Exclude all pictures, and reproduce exactly the lines from the one containing "Image resolution: width=573" through the end of the records, with nothing else added.
++++++++++++++++++++
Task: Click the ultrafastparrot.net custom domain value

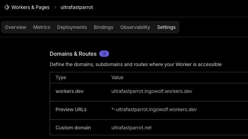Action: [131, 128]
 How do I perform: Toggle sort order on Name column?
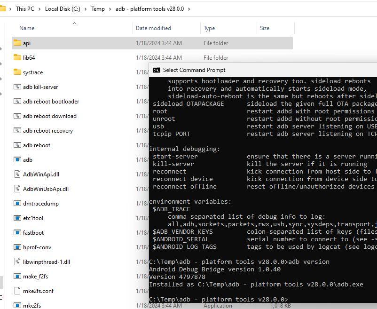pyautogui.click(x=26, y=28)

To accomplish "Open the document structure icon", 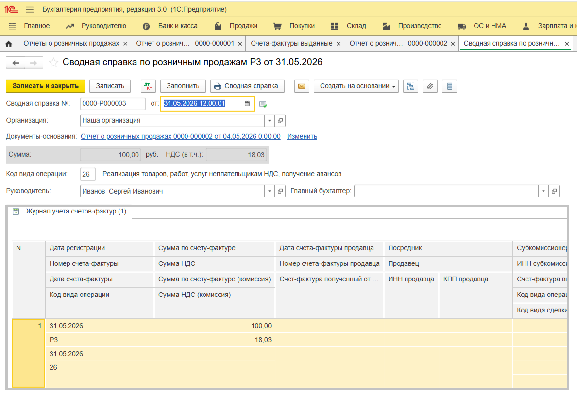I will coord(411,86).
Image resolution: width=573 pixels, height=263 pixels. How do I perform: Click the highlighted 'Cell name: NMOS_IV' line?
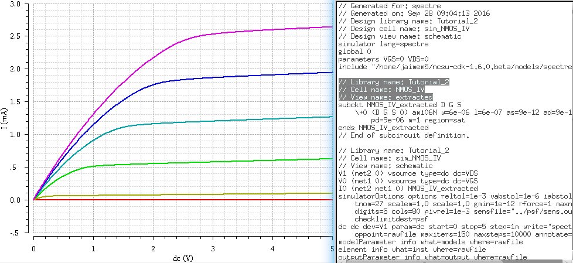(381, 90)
++++++++++++++++++++
• EXERCISE RESPONSE:
Image resolution: width=573 pixels, height=263 pixels. How do I perform: Click the highlighted 'Cell name: NMOS_IV' line?
(381, 90)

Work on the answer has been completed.